Заклинаю тебя, гыцци,
Не горюй по мне…

Заметив нас, старик застеснялся, провел шапкой по скулам, сдвинул ее на глаза. Потом отложил инструмент, улыбнулся.

— Пришли? — спросил он хрипло.

Бечыр прошептал умоляюще:

— Сыграй еще раз, дедушка!

Кудзи покачал головой и протянул ему фандыр.
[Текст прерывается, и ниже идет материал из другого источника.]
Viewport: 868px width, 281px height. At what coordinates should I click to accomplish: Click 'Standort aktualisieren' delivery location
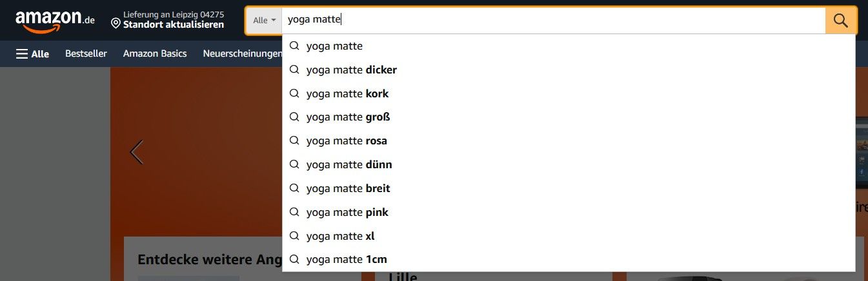[x=174, y=24]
— Не-е-ет, мой мальчик… Ты теперь на нем будешь играть.

Бечыр растерялся:

— Как же это, дедушка? Как я буду на нем играть?

— Играй так, сынок, как играл на нем… его прежний хозяин, — сказал Кудзи.

— Дедушка!.. — У Бечыра вздрагивали губы и ресницы.

…Через некоторое время я узнал, что хозяином фандыра был сын Кудзи, Сослан, замученный белогвардейцами на глазах у связанного отца.

4

Радости Бечыра не было предела. Еще недавно прыгавший на зонтах с крыши нашего дома, он сразу как-то переменился, стал взрослей и жестче. Песня Кудзи растревожила его. Я был слишком мал, чтобы он мог со мной поделиться своими переживаниями.

Как-то среди ночи, стараясь не разбудить меня, Бечыр выполз из-под одеяла и, подкравшись на цыпочках к кровати гыцци, стал перед ней на колени:

— Гыцци!

— Что с тобой, сынок?

Гыцци не спала. Я видел, как она гладила ладонью щеки и курчавые волосы Бечыра.

— Я не знал, что такие старики, как Кудзи, умеют плакать.

Воцарилась мертвая тишина, не слышно было тяжелого дыхания гыцци, ее шелестящих ладоней. Они думали, что я сплю, а я не знал, как мне сглотнуть сдавивший горло комок.

— Он не плакал… он пел, — замычал я из темноты.

Гыцци молчала. Бечыр вздохнул.

— Пел! Если это называется песней, то что же такое плач?

Послышался шорох одеяла. Гыцци поднялась с постели.

— Черный день настал для моего очага! — Она зажгла парафиновую свечу.

Я увидел в мерцавшем огне трепещущую фигуру матери и Бечыра на коленях.

— Гыцци, ты видела когда-нибудь плачущего Кудзи? — Шепот Бечыра был похож на дрогнувший лепесток зажженной свечи.